The goal of this project is to extend the ideas of devices like Poken in order to create autonomous devices making use of Semantic Web standards. Such a device would essentially consist in a triple store extend with communication mechanisms and minimal reasoning tools. The (upcoming) SPARQL protocol will be used as a mean to exchange RDF triples over wireless ad-hoc connections established among devices, eventually through a meshed network. The entire application will be either implemented as a service for mobile OS powering phones and tablets or on specific devices used only for the purpose of sharing information. This can be seen as a semantic extension of RFID tags.


Use cases

  • Touristic information points

A tourist visiting a city currently as two electronic guides options (when available). The first one is a tourist guide with pre-loaded information that can be carried around. This service is read-only and may contain a limited amount of information coming from a single source. The second one is to use online services which can provide more contextual information. This later case impose having an Internet connection available while touring which, despite being increasingly popular, is still a constraint. The alternative using a semantic data tag will be to put in front of touristic places a semantic tag containing structured information about the thing displayed. In a context of a place with several places to describe, it will be possible to build a mesh network allowing tags to act as data relays. A tourist coming next to a tag could simply read it directly with a compatible (i.e. SPARQL/RDF/...) device and, if he wants to, store part of the information. Then, this user would be invited to share his impressions on the guest book contained in the tag.

  • Intelligent devices

The semantic tag are used as a device extending over devices with meta-data level capabilities. By talking to each other in SPARQL, a mobile and a beamer can negotiate on the features one can do and find a way to finally project an image on a wall. Only using direct communication. If needed, the beamer may also indicate the name of an other resource able to play music providing that, as some point, such an information came to its attention. The combination of mDNS+Description of end points vocabularies+IPv6 flexibility of addressing will allow any semantic-enabled device to find other semantic-enabled devices to talk with on the network it is currently connected to (this network being connected to Internet or not).

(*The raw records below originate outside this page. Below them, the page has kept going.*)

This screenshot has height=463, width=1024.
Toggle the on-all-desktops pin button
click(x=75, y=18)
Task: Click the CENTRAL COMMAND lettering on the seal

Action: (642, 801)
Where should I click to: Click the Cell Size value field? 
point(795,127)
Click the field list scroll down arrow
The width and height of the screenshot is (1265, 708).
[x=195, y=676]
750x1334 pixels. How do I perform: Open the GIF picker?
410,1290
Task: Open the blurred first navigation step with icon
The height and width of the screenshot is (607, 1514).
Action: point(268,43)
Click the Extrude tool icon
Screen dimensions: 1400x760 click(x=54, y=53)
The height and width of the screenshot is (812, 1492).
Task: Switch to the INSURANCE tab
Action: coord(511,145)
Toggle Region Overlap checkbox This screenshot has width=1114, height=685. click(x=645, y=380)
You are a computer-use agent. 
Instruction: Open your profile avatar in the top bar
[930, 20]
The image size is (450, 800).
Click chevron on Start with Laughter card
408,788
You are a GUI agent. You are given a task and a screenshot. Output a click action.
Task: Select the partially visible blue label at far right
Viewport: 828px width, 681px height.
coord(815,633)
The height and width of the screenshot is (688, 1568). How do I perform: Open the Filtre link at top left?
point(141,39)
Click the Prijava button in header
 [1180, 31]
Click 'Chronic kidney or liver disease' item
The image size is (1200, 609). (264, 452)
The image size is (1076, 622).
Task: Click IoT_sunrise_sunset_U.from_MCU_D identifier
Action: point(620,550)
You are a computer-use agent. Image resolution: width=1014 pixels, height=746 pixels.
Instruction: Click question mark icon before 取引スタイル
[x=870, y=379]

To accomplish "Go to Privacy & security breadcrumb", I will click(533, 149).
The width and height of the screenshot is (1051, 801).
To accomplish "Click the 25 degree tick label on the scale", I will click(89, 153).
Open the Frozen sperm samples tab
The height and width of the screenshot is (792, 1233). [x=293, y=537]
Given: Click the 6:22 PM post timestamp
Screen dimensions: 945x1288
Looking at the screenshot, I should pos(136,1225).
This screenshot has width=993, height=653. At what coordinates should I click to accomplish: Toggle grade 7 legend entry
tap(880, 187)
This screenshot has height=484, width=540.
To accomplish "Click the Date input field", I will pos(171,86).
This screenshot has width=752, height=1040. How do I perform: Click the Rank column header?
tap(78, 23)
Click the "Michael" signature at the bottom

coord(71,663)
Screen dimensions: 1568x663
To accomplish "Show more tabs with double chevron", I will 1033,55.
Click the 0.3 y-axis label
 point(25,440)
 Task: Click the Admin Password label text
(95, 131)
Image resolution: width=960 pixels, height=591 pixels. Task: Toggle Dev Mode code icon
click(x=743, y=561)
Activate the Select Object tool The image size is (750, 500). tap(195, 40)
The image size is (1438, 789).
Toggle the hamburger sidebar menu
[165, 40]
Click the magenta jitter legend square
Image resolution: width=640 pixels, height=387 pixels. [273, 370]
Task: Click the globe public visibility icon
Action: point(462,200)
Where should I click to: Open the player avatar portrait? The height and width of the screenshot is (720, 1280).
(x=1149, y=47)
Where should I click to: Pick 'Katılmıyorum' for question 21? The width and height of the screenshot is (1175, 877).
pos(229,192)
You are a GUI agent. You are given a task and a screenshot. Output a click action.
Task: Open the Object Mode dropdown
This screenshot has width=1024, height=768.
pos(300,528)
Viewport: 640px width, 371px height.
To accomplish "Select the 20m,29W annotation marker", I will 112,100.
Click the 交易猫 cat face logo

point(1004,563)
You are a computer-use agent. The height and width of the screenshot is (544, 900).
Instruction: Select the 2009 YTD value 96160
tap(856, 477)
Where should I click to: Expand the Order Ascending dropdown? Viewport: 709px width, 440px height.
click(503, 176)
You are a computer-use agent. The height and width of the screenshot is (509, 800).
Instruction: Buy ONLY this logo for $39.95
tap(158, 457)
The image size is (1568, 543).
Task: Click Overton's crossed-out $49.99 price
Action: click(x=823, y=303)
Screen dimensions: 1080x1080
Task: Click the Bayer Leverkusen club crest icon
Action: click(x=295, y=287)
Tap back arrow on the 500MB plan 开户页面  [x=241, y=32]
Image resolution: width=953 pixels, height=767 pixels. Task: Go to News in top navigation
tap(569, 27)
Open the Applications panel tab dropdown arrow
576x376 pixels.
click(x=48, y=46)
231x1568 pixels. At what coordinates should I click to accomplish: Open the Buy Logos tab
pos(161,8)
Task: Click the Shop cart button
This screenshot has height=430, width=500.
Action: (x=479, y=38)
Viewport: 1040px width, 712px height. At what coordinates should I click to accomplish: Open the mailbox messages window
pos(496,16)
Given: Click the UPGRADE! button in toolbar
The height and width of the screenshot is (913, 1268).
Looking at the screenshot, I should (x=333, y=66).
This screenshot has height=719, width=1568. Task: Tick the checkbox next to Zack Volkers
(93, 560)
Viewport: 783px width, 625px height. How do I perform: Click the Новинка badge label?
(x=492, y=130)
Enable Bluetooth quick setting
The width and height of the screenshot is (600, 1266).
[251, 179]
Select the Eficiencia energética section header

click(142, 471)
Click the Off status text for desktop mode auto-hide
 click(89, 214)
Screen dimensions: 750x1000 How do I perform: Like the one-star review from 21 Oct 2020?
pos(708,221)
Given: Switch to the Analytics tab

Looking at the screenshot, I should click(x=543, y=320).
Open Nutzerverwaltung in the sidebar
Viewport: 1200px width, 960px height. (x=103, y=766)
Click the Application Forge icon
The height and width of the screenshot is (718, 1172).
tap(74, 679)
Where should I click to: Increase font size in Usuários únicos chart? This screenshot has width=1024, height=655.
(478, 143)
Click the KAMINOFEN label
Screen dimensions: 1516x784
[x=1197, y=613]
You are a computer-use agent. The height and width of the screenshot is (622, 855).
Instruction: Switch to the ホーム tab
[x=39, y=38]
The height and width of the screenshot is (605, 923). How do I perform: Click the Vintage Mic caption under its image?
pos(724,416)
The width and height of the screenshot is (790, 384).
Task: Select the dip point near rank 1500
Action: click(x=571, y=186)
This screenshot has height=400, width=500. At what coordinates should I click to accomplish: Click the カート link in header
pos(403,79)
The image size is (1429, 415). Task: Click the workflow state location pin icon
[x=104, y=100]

  • Enhanced word-of-mouth

As word of mouth consists in passing information from person to person, typically by talking, an extension of this process can be made using semantic tags. Instead of considering two persons talking to each other it is two tags that start chatting when they get in contact range. Once in range, they can exchange and share information. This communication mean can be considered as a way to spread information in a context where centralised knowledge-bases are difficult to use/access. The advantage of semantic web standards is to provide a well defined way to describe things and communicate these descriptions.